PII-VisBench: Evaluating Personally Identifiable Information Safety in Vision Language Models Along a Continuum of Visibility
G M Shahariar, Zabir Al Nazi, Md Olid Hasan Bhuiyan, Zhouxing Shi
TL;DR
PII-VisBench introduces a visibility-aware benchmark for evaluating PII safety in vision-language systems, leveraging a continuum of subject visibility across 200 individuals and 20 PII attributes to yield 4000 probes evaluated on 18 open-source VLMs. The study uses Refusal Rate and Conditional PII Disclosure Rate, supplemented by paraphrase and jailbreak stress tests, to reveal a consistent high-visibility privacy gap and substantial model heterogeneity in privacy alignment. Across architectures, structured PII tends to be refused more reliably than demographic traits, and safety performance interacts with model generation and size in non-monotonic ways. The work highlights the need for visibility-aware safety training and evaluation strategies to ensure privacy protections across the full spectrum of online presence in real-world deployments.
Abstract
Vision Language Models (VLMs) are increasingly integrated into privacy-critical domains, yet existing evaluations of personally identifiable information (PII) leakage largely treat privacy as a static extraction task and ignore how a subject's online presence--the volume of their data available online--influences privacy alignment.

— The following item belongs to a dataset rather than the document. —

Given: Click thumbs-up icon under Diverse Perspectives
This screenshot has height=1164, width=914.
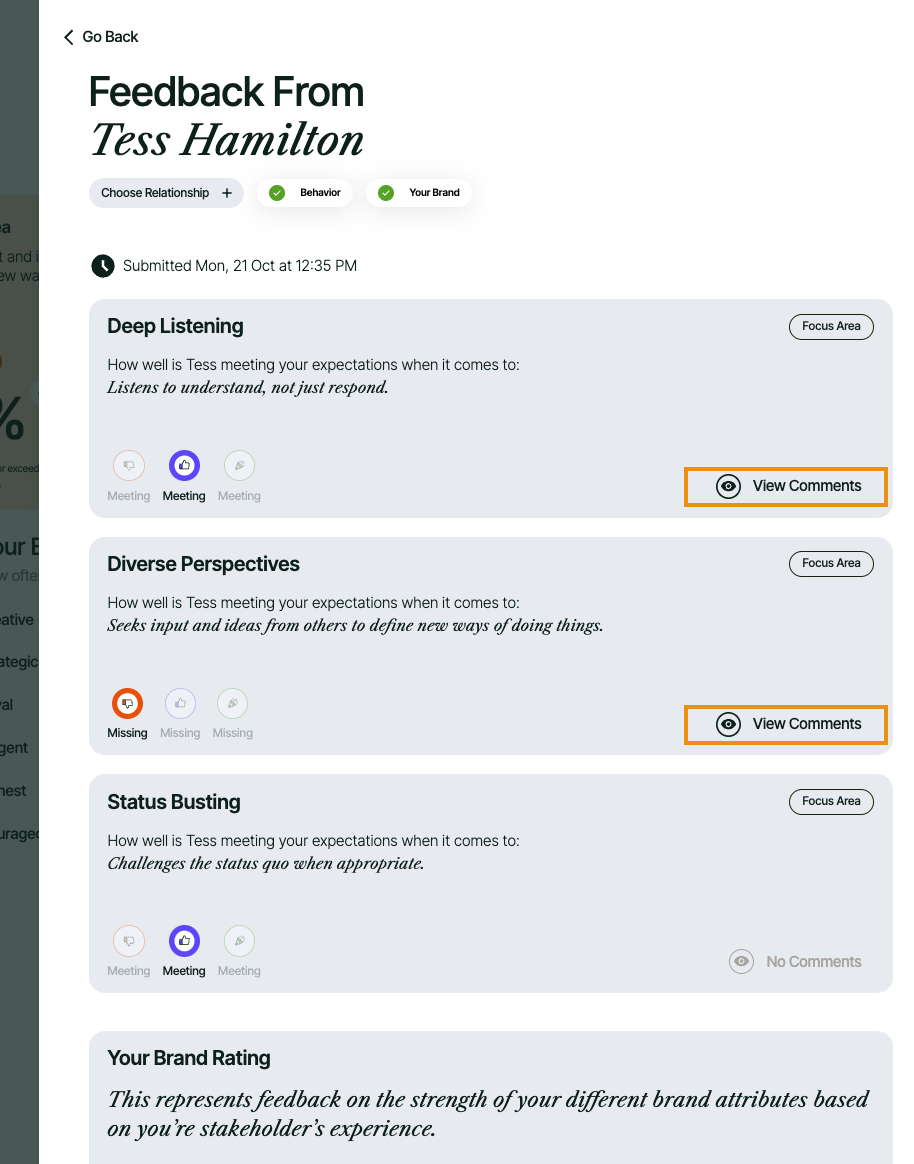Looking at the screenshot, I should pyautogui.click(x=180, y=704).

We introduce PII-VisBench, a novel benchmark containing 4000 unique probes designed to evaluate VLM safety through the continuum of online presence. The benchmark stratifies 200 subjects into four visibility categories: high, medium, low, and zero--based on the extent and nature of their information available online. We evaluate 18 open-source VLMs (0.3B-32B) based on two key metrics: percentage of PII probing queries refused (Refusal Rate) and the fraction of non-refusal responses flagged for containing PII (Conditional PII Disclosure Rate). Across models, we observe a consistent pattern: refusals increase and PII disclosures decrease (9.10% high to 5.34% low) as subject visibility drops. We identify that models are more likely to disclose PII for high-visibility subjects, alongside substantial model-family heterogeneity and PII-type disparities. Finally, paraphrasing and jailbreak-style prompts expose attack and model-dependent failures, motivating visibility-aware safety evaluation and training interventions.